Le lendemain de son arrivée, Gérard Philipe accorde une interview au New York Times. Le titre est un jeu de mot sur l’appellation américaine du Diable au Corps, Devil in the Flesh : « Philipe in the Flesh » (Philipe au corps / en chair et en os). Hormis une évocation du déroulement de la carrière du comédien, elle donne l’occasion d’apercevoir certains de ses goûts cinématographiques. Ainsi il semble avoir été très intéressé par les réalisations d’Elia Kazan.

En voici de larges extraits traduits par mes soins.Les mots suivis d'un astérisque * sont en français dans le texte.

« Les yeux les plus fameusement expressifs de l'écran français se dirigèrent vers le bas vers une assiette d'œufs au jambon américain, sa première, et Gérard Philipe l'attaqua. L'acteur roi du cinéma français, 32 ans, est arrivé discrètement la veille pour visiter un pays, où, dans les cercles s'intéressant aux importations, il est également renommé pour des rôles allant de l'inoubliable Devil in the Flesh (Le Diable au corps) à Lovers, Happy Lovers! (Monsieur Ripois) dans lequel il fait actuellement ses débuts en anglais au [cinéma] Little Carnegie.

L'acteur associe paradoxalement une gravité d'érudit en parlant de son métier à un sens pétillant du ridicule, qu'il dirige avec désinvolture contre lui-même. Léger, fin, étonnamment grand, avec une masse de cheveux indisciplinés, il a l'apparence d'un esthète allégrement déterminé à trouver un juste milieu entre la célébrité et la fortune et entre le monde du faux-semblant professionnel.

"Mon histoire", dit-il, s'excusant pour son anglais hésitant, "est une histoire assez étrange. Non, pas si étrange", réfléchit-il. Fils d'un hôtelier, il est né et a été élevé à Cannes, "où ils ont ensuite installé le festival du film", ajoute-t-il en souriant. "J'étudie le droit là mais je ne sens pas [l'envie] d'avoir des diplômes, donc je rentre dans une école dramatique à Nice, dans la zone libre durant l'Occupation."

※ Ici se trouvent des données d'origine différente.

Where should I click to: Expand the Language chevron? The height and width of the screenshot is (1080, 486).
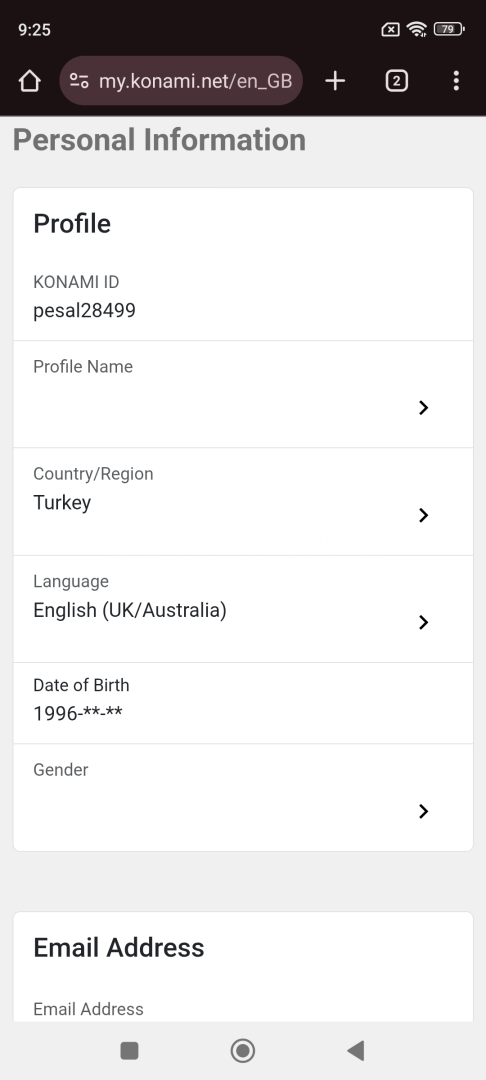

"Jusqu'au cours, je décide d'avoir mon nom en grand sur le devant du théâtre, j'admets ne pas avoir eu d'autre principe à l'époque." La main de Philip se dirige vers le haut, dessinant de grandes lettres. "Puis j'oublie ce but", continue-t-il. Le rire de Philipe débute comme un grondement, s'achève en éclat. "Jusqu'à ce que ça arrive vraiment. J'ai* célébrité." L'idole des salles obscures n°1 en France sourit jusqu'aux oreilles.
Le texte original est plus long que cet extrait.